After a few breezy hours in a hammock and some ping pong at Planet Marfa, the local biergarten, we hopped in the car with some new friends and headed north to the Lambert Bunkhouse on Saturday night. The family’s ranch home sits on a hill in between Marfa and Fort Davis overlooking the gorgeous expanse of verdant Jeff Davis County.

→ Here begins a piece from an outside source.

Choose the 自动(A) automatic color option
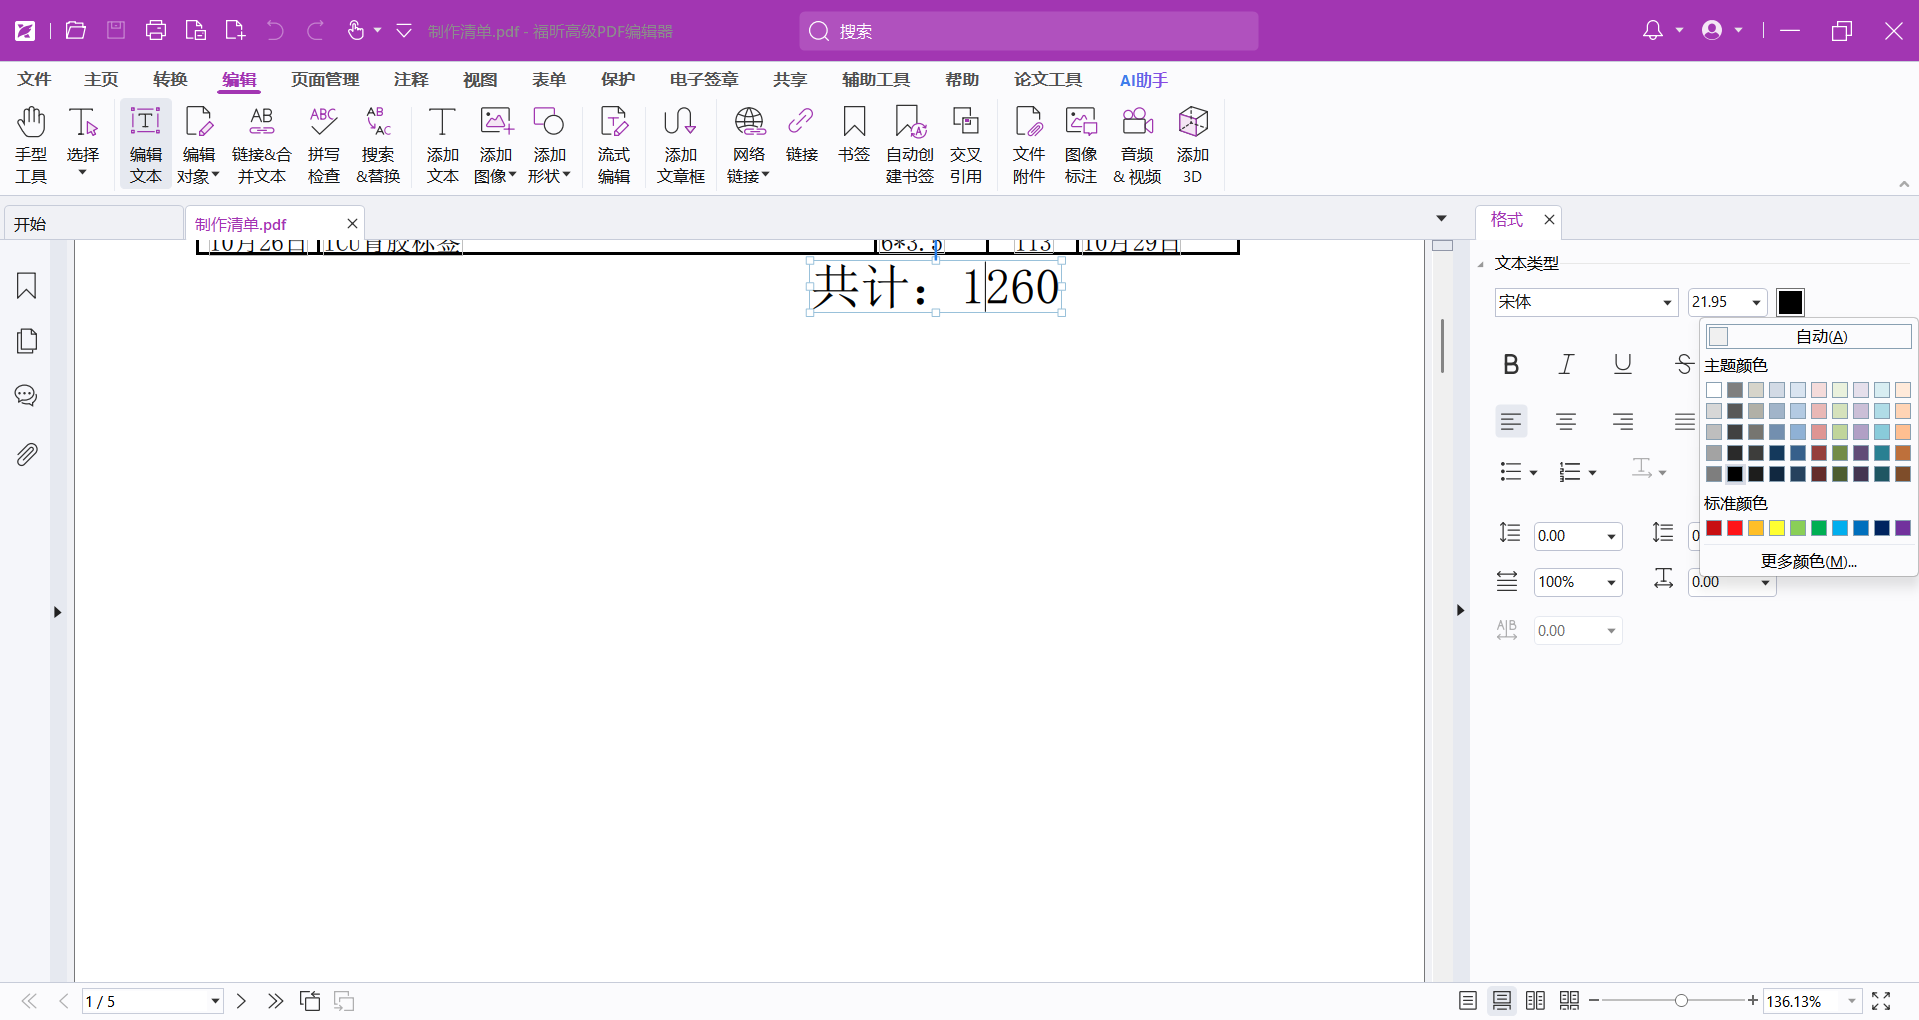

First, a demonstration on from-scratch focaccia. Dough goes into dutch oven. Dutch oven is placed atop half a dozen hot coals. Cast iron lid goes on top of dutch oven.  More hot coals are placed atop the lid. Twenty minutes later you have ready-to-eat oily onion flat bread.

Dinner:

  • Onion focaccia
  • Grilled asparagus with cherry tomato relish
  • Cesar salad
  • Gold garlic potatoes
  • Ribeye, rare, with cremini mushroom relish
  • Rack of lamb, rare, with chimichurri sauce
  • Apple & blackberry cobbler a la mode (below)

cobbler

Camp cooking 101

We met with Chef Lou and the group at 10 this morning in the kitchen of El Cosmico, where he demonstrated the particulars of poaching a chicken, how to prepare the perfect ancho chili sauce, the low-down on chicken tortilla soup, and how to trim a tenderloin down into proper fajitas. Then, we learned how to pack a cooler for camping.

Tip: Pack marinated meat well in large Ziplock bags and then submerge them in ice in the bottom half of your cooler. Top the meat with a piece of cardboard cut to size. Then, layer any dairy and produce above the cardboard barrier. The separation helps keep your highly perishable items icy cold below, and prevents your produce from wilting in transit.

lunch feast

Next, we headed outside for further demonstration on how to cook over a fire pit, where a sous chef seared the marinated fajitas. We sat under an oil pipe pergola while Chef Lou prepared Spanish rice, a chopped salad and the most divine little dessert I’ve had since my culinary adventures in Italy.

Lunch:

  • Chopped salad with black sesame seeds &toasted almonds
  • Spanish rice & pinto beans
  • Beef fajitas (rare) with bell peppers and onions
  • Grilled Texas peaches on a slice of toasted pound cake and topped with powdered sugar and whipped cream

peach pound cake

Well Alpine it is.

alpine mural

A wily roadrunner skipped across our path this morning. A charming rainbow stretched across the sky. Perhaps Mother Nature was apologizing for the Pandora’s Box of insects she unleashed upon us the night before.  I’ll take it.

Now let’s eat.

After two highly anticipated stops at two highly recommended establishments – both closed – we begun to understand the anything goes “manana” philosophy that’s ingrained in the West Texas culture. So in lieu of breakfast at Squeeze or Cochineal, we grabbed a couple of iced Vietnamese coffees at Frama and (for lack of any other options) settled for a couple breakfast tacos from Stripes. Egad! I suppose we should thank the Laredo Taco Company for their commitment to feeding the starving weekday tourists of Marfa. And with a full day on our hands until it was time to meet back at camp for dinner, we decided to take a day trip to Alpine, Texas: Est. 1882.

brewery tower

A happy accident.

First stop: Big Bend Brewing Co.  We popped in to press our luck with hours of operation and were pleasantly surprised to find the fledgling brewery is only open on weekdays.  WIN. Moreover, a friendly redheaded woman and her brewmaster boss offered us a private tour and tasting.  Yes, please!

inside brewery

As we sipped  each of the five micro brews on tap, she told us about a popular hiking spot behind Sul Ross State University, so Hancock Hill is exactly where we headed next.  After an hour and a half hike up and around the hill and its unruly mobs of fire ants, we had to stop and admire Alpine’s “Alps.” That’s me on the left in the photo below.

Tip: Maybe don’t check out a brewery tasting and then decide it’s a good idea to hike 400 feet up into the mountains sans inhaler. Just call me Lil Wheezy.

Next up: A shared lunch of piled-high brisket fries at The Saddle Club, where Mister Wonderful was delighted to discover his favorite summer brew on tap: Mexican Lager. We said goodbye to Alpine after picking up a couple of juicy snow cones at the Murphy St. Raspa Co., and headed back to base camp in the middle of a majestic West Texas downpour. Rainbows all around.